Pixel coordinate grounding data

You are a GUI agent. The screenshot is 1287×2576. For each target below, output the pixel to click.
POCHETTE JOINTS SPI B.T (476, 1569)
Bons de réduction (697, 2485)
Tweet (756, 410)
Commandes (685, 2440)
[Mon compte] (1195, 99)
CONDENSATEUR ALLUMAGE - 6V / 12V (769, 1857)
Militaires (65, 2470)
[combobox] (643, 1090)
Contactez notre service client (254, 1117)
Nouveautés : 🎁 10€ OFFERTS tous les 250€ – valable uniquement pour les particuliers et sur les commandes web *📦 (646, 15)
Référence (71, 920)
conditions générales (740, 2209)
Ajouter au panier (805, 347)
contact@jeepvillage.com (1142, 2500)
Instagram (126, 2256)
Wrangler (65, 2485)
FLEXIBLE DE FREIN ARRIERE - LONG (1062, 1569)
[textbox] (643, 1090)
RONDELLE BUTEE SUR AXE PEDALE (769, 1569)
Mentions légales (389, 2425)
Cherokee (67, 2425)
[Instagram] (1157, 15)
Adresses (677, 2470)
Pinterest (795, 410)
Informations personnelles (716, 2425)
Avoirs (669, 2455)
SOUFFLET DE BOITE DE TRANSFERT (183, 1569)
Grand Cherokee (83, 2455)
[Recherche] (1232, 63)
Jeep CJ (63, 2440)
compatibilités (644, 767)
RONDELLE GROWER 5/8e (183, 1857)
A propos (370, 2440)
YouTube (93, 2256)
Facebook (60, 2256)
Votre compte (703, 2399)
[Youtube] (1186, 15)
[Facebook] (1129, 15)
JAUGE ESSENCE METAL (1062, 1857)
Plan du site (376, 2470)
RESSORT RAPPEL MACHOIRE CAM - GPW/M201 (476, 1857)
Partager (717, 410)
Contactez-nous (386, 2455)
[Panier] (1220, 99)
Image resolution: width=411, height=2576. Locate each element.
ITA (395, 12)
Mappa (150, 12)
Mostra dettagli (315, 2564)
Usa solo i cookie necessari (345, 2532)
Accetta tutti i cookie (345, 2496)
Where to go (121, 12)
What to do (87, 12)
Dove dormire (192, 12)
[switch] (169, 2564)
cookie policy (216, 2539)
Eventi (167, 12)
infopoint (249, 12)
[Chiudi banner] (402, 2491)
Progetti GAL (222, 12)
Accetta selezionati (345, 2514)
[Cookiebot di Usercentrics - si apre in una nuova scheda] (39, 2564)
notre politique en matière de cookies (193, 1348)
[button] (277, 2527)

• _ASSIGNED TASK_
Where in the entries above does the word "notre" appear? Copy each line that has it.

• _YOUR SOLUTION_
Contactez notre service client (254, 1117)
notre politique en matière de cookies (193, 1348)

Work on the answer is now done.